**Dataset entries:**
──────
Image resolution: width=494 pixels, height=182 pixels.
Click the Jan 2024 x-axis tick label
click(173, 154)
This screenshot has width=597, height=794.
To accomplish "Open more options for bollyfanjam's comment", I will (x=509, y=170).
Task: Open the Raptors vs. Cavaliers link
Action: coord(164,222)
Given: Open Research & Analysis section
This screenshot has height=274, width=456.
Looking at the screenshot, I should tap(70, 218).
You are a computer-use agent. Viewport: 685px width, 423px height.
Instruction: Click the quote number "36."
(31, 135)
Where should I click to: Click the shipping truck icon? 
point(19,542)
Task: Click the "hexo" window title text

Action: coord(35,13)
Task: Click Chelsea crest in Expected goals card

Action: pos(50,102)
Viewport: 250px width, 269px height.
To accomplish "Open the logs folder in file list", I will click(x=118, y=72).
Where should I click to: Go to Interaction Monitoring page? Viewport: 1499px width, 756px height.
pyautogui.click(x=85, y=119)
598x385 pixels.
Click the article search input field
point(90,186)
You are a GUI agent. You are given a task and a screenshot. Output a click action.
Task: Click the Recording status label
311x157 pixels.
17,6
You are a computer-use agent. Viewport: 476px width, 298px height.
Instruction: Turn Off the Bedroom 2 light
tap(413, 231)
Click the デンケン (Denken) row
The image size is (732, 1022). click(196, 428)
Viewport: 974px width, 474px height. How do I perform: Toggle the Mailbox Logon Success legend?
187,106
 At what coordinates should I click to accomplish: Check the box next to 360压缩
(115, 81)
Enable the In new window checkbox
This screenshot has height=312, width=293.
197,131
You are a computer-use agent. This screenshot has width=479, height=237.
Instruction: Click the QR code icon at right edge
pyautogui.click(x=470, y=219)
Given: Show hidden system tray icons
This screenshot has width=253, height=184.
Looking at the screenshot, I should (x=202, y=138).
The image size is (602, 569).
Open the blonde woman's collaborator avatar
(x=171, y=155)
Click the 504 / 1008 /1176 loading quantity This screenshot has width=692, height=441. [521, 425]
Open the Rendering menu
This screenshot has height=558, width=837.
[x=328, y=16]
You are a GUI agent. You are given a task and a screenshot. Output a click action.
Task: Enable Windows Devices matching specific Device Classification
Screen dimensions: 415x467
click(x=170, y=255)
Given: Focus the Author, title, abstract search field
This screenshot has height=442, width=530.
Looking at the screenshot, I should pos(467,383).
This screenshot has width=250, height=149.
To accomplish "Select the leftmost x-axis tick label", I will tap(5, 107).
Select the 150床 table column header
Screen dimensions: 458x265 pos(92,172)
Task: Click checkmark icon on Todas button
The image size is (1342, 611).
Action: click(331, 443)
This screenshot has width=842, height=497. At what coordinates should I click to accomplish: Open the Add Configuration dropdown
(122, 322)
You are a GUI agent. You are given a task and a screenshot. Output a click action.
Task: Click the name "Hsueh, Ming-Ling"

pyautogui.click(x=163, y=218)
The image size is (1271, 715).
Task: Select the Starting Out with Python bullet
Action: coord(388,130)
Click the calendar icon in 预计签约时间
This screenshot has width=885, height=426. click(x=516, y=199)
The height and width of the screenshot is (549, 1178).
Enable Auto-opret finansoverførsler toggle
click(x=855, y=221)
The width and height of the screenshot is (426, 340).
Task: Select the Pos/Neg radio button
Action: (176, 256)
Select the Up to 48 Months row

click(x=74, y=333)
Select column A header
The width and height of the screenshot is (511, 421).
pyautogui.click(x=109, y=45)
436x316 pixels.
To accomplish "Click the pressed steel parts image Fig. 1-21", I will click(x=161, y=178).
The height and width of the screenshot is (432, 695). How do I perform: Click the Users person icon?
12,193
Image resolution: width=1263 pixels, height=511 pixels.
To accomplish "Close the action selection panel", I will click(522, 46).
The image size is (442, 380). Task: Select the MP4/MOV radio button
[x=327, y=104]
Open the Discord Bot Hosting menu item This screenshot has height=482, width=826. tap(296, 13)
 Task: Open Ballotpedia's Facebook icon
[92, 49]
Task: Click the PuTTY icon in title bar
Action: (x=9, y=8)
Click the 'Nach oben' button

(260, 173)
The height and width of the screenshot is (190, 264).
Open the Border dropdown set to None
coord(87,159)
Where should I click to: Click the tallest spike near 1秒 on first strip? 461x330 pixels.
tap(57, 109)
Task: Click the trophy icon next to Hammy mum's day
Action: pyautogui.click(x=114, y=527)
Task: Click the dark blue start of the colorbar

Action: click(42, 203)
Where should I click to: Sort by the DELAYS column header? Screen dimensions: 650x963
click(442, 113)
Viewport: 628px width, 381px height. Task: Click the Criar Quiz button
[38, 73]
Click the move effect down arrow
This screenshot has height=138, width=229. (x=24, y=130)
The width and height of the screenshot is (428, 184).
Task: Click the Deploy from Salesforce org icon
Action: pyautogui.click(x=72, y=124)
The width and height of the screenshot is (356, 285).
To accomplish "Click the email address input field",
──────
**Work order:**
Each entry above is to be set down again in exactly the same words.

**Answer to the exercise:**
Image resolution: width=494 pixels, height=182 pixels.
Click the Jan 2024 x-axis tick label
click(173, 154)
This screenshot has width=597, height=794.
To accomplish "Open more options for bollyfanjam's comment", I will (x=509, y=170).
Task: Open the Raptors vs. Cavaliers link
Action: coord(164,222)
Given: Open Research & Analysis section
This screenshot has height=274, width=456.
Looking at the screenshot, I should tap(70, 218).
You are a computer-use agent. Viewport: 685px width, 423px height.
Instruction: Click the quote number "36."
(31, 135)
Where should I click to: Click the shipping truck icon? 
point(19,542)
Task: Click the "hexo" window title text

Action: coord(35,13)
Task: Click Chelsea crest in Expected goals card

Action: pos(50,102)
Viewport: 250px width, 269px height.
To accomplish "Open the logs folder in file list", I will click(x=118, y=72).
Where should I click to: Go to Interaction Monitoring page? Viewport: 1499px width, 756px height.
pyautogui.click(x=85, y=119)
598x385 pixels.
Click the article search input field
point(90,186)
You are a GUI agent. You are given a task and a screenshot. Output a click action.
Task: Click the Recording status label
311x157 pixels.
17,6
You are a computer-use agent. Viewport: 476px width, 298px height.
Instruction: Turn Off the Bedroom 2 light
tap(413, 231)
Click the デンケン (Denken) row
The image size is (732, 1022). click(196, 428)
Viewport: 974px width, 474px height. How do I perform: Toggle the Mailbox Logon Success legend?
187,106
 At what coordinates should I click to accomplish: Check the box next to 360压缩
(115, 81)
Enable the In new window checkbox
This screenshot has height=312, width=293.
197,131
You are a computer-use agent. This screenshot has width=479, height=237.
Instruction: Click the QR code icon at right edge
pyautogui.click(x=470, y=219)
Given: Show hidden system tray icons
This screenshot has width=253, height=184.
Looking at the screenshot, I should (x=202, y=138).
The image size is (602, 569).
Open the blonde woman's collaborator avatar
(x=171, y=155)
Click the 504 / 1008 /1176 loading quantity This screenshot has width=692, height=441. [521, 425]
Open the Rendering menu
This screenshot has height=558, width=837.
[x=328, y=16]
You are a GUI agent. You are given a task and a screenshot. Output a click action.
Task: Enable Windows Devices matching specific Device Classification
Screen dimensions: 415x467
click(x=170, y=255)
Given: Focus the Author, title, abstract search field
This screenshot has height=442, width=530.
Looking at the screenshot, I should pos(467,383).
This screenshot has width=250, height=149.
To accomplish "Select the leftmost x-axis tick label", I will tap(5, 107).
Select the 150床 table column header
Screen dimensions: 458x265 pos(92,172)
Task: Click checkmark icon on Todas button
The image size is (1342, 611).
Action: click(331, 443)
This screenshot has width=842, height=497. At what coordinates should I click to accomplish: Open the Add Configuration dropdown
(122, 322)
You are a GUI agent. You are given a task and a screenshot. Output a click action.
Task: Click the name "Hsueh, Ming-Ling"

pyautogui.click(x=163, y=218)
The image size is (1271, 715).
Task: Select the Starting Out with Python bullet
Action: coord(388,130)
Click the calendar icon in 预计签约时间
This screenshot has width=885, height=426. click(x=516, y=199)
The height and width of the screenshot is (549, 1178).
Enable Auto-opret finansoverførsler toggle
click(x=855, y=221)
The width and height of the screenshot is (426, 340).
Task: Select the Pos/Neg radio button
Action: (176, 256)
Select the Up to 48 Months row

click(x=74, y=333)
Select column A header
The width and height of the screenshot is (511, 421).
pyautogui.click(x=109, y=45)
436x316 pixels.
To accomplish "Click the pressed steel parts image Fig. 1-21", I will click(x=161, y=178).
The height and width of the screenshot is (432, 695). How do I perform: Click the Users person icon?
12,193
Image resolution: width=1263 pixels, height=511 pixels.
To accomplish "Close the action selection panel", I will click(522, 46).
The image size is (442, 380). Task: Select the MP4/MOV radio button
[x=327, y=104]
Open the Discord Bot Hosting menu item This screenshot has height=482, width=826. tap(296, 13)
 Task: Open Ballotpedia's Facebook icon
[92, 49]
Task: Click the PuTTY icon in title bar
Action: (x=9, y=8)
Click the 'Nach oben' button

(260, 173)
The height and width of the screenshot is (190, 264).
Open the Border dropdown set to None
coord(87,159)
Where should I click to: Click the tallest spike near 1秒 on first strip? 461x330 pixels.
tap(57, 109)
Task: Click the trophy icon next to Hammy mum's day
Action: pyautogui.click(x=114, y=527)
Task: Click the dark blue start of the colorbar

Action: click(42, 203)
Where should I click to: Sort by the DELAYS column header? Screen dimensions: 650x963
click(442, 113)
Viewport: 628px width, 381px height. Task: Click the Criar Quiz button
[38, 73]
Click the move effect down arrow
This screenshot has height=138, width=229. (x=24, y=130)
The width and height of the screenshot is (428, 184).
Task: Click the Deploy from Salesforce org icon
Action: pyautogui.click(x=72, y=124)
The width and height of the screenshot is (356, 285).
To accomplish "Click the email address input field",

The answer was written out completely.